Oyuncu Levent Kazak’tan İmamoğlu’na ‘Adalar’ mektubu

Oyuncu ve senarist Levent Kazak, İBB’nin Adalar’da başlattığı minibüs seferlerine karşı başlayan protestolara ilişkin İstanbul Büyükşehir Belediye Başkanı Ekrem İmamoğlu’na gönderdi

cumhuriyet.com.tr

Oyuncu ve senarist Levent Kazak, Adalar’da elektrikli minibüs sorununu İBB Başkanı Ekrem İmamoğlu’na yazdığı açık mektupla aktardı. Kendisi de ada sakini olan Kazak, İmamoğlu’nun sürece dahil olmasını talep etti.

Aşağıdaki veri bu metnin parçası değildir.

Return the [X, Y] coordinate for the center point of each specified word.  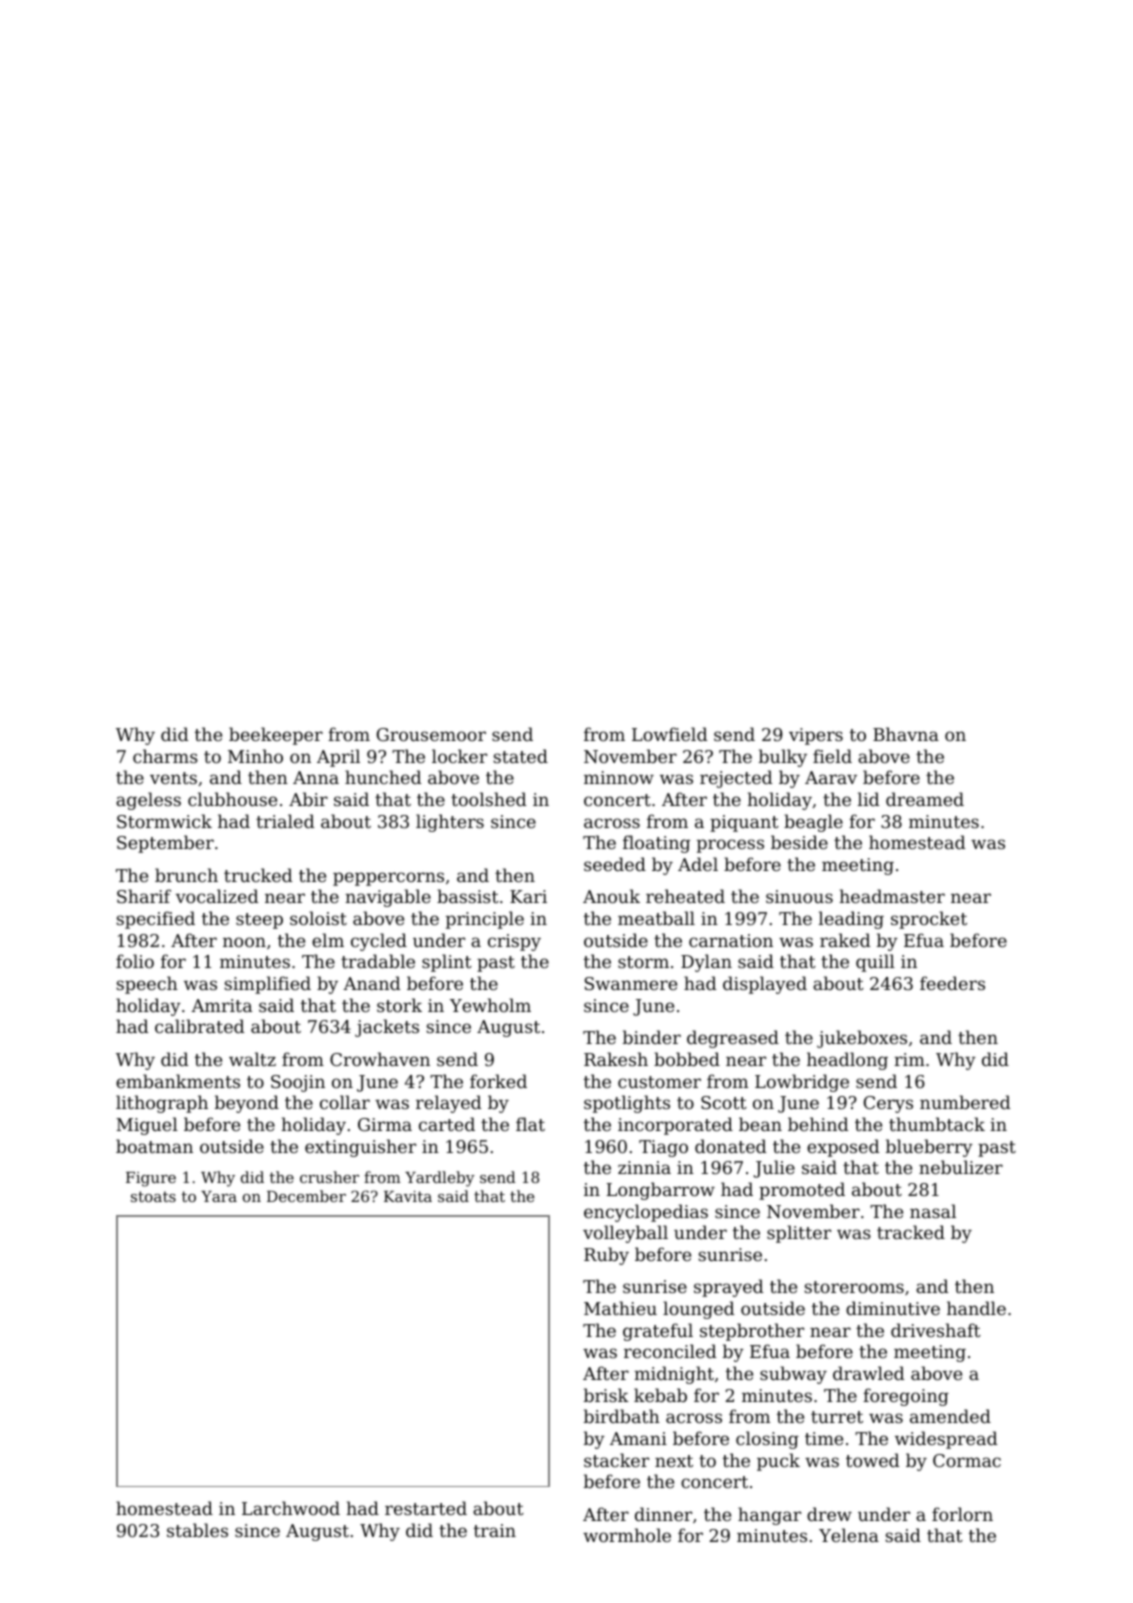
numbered [965, 1102]
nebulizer [961, 1167]
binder [652, 1037]
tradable [378, 961]
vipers [816, 736]
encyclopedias [646, 1213]
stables [197, 1530]
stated [520, 756]
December [306, 1196]
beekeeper [276, 736]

Kazak, sanal medya hesabı X üzerinden yazdığı mektupta, “Bir adalı olarak, son günlerde kamuoyunu meşgul eden azman minibüs sorunuyla ilgili, halk ile kurumlar arasında düzgün bir iletişim kurulamadığı görüşündeyim. Yanlış bilgiler havada uçuşuyor, ortam buram buram provokasyon kokuyor” ifadelerine yer verdi.

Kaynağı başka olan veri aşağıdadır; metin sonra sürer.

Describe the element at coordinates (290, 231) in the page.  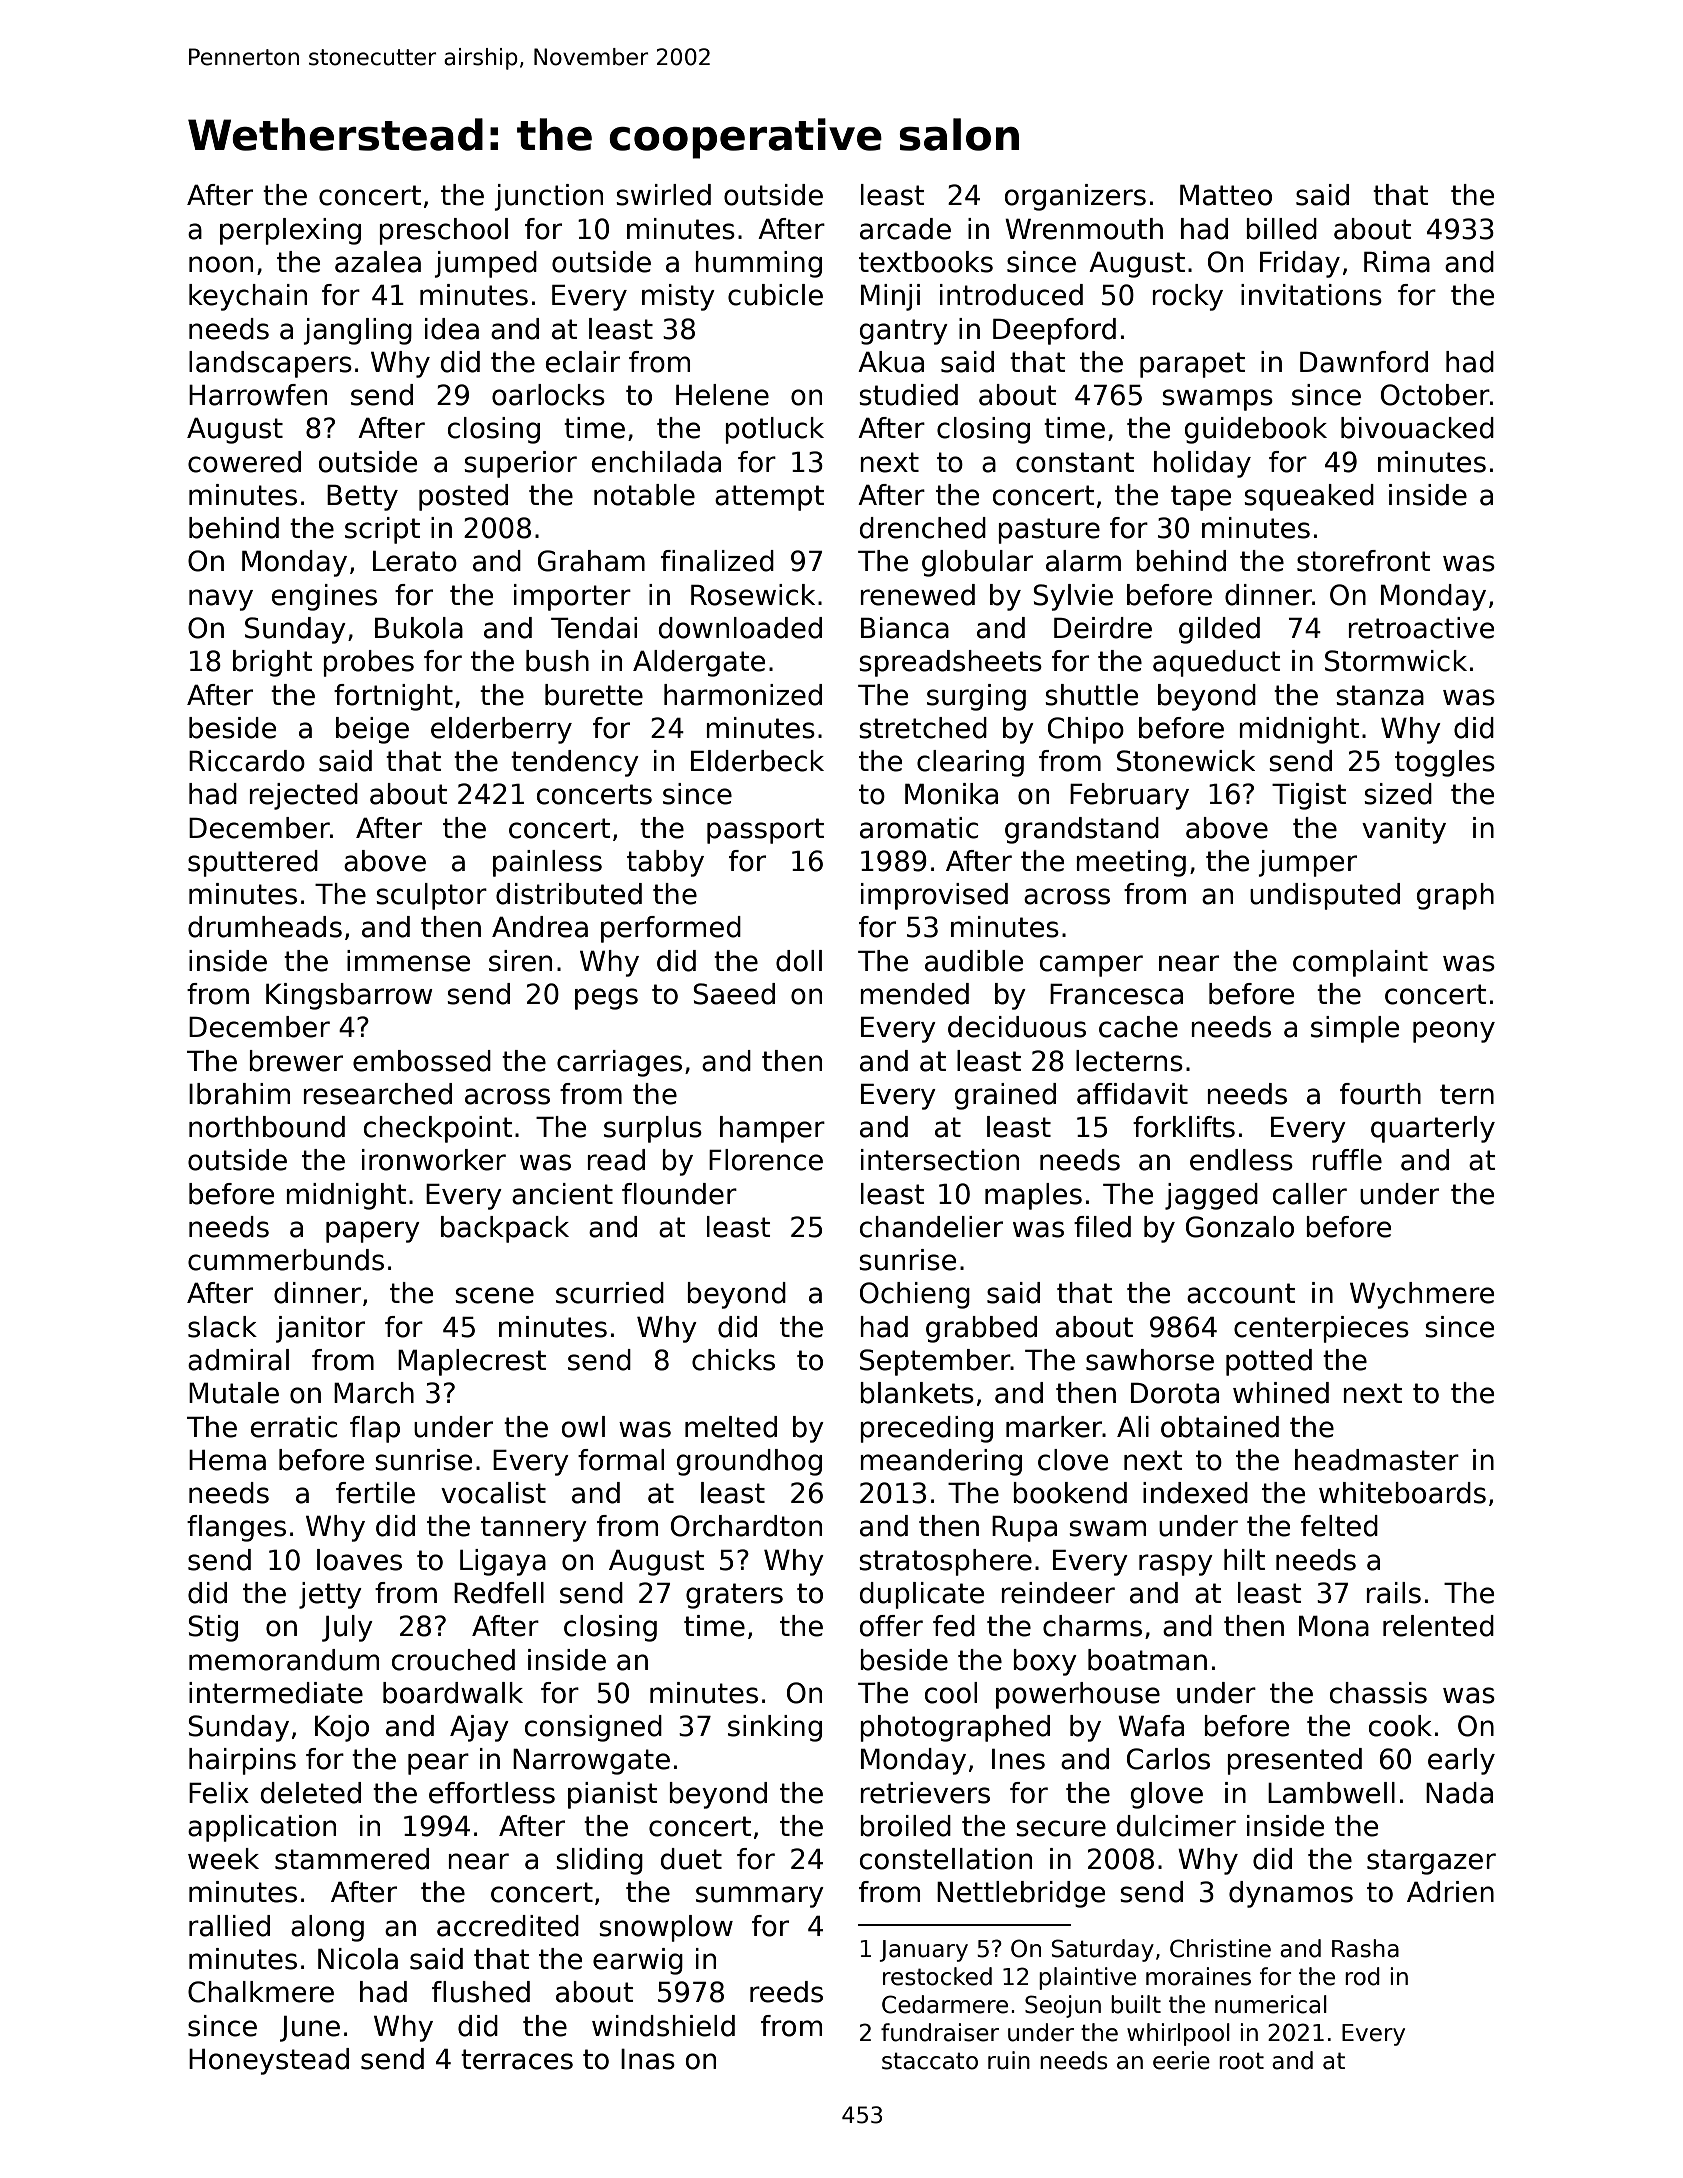
I see `perplexing` at that location.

Kazak’ın mektubunun devamında şu ifadeler yer aldı:

“Tarih içinde uzun bir yolculuğa çıkabileceğiniz, doğasıyla, ormanlarıyla, yürüyüş ve bisiklet yolları, mimari zenginlikleri ile her gün kendi nüfusunun 4-5 katı kadar turist kabul eden Büyükada, ki bu 70-80 bin kişiye tekabül edebiliyor, özellikle yaz aylarında büyük sorunlar yaşıyor. Faytonların gidişinden sonra, sorunu elektrikli araçlarla çözmeye çalışan İBB, yaz aylarında ihtiyaç 10-15 katına çıkınca çaresiz kalıyor, hayat kilitleniyor. Turist sayısı arttıkça, evine ya da işine gitmek isteyen adalılar her gün 2-3 saat süren kuyruklarda beklemek zorunda kalıyor. Bu sorun deniz yolları için de geçerli; hafta sonları, özellikle bayramlarda gemiler ücretsiz olunca, rahat bir nefes almak için adalara gelen kalabalık adalıların çıkış ve girişlerini imkânsız hale getiriyor. Adalılar, İBB’nin çözüm önerisine neden sıcak bakmıyor, bakamıyor? En büyük neden, çözüm diye sunulanın bir çözüm olmaması. Bu azman minibüsler yollara sığmıyor, iki minibüs yan yana geçemiyor; eşyanın tabiatına aykırı, yukarıda tarifi yapılan yollara sığmıyorlar. Olmuyor. Geçerken tüm yayaları, bisikletlileri yolun dışına itmek zorundalar. Kapasiteleri cüsseleri ile aynı oranda değil, şu anda hizmet eden minik otobüslerin taşıma kapasitesi ile aynı, ikisi de 13 kişi. Fark yok. Ama hacim olarak onların tam üç katı. Adalar bir yaya bölgesi, SİT alanı. Sadece turizm odaklı çözümler doğru değil, ada sakinlerinin yaşamlarını, düşüncelerini gözetmek, adanın tarihi, kültürel ve doğal yapısını koruyarak ilerlemek gerekiyor. Adaların yaşam kültürü, ekosistemi ezerek geçilemez. Yaşanan bu iletişim bozukluğunun ve İETT’nin yürüttüğü bu berbat bir kriz yönetim politikasının ivedilikle son bulması gerekir. Sorunu yaşayan ile otoritenin bir araya gelip çözüm araması, sadece adaların değil, tüm ülkenin geleceğini olumlu yönde etkiler, zıplatır. Adaların bu konuda örnek olmasını, sizden sürece bizzat katılıp, bu sorunun diyalogla çözülmesine önayak olmanızı rica ediyoruz.”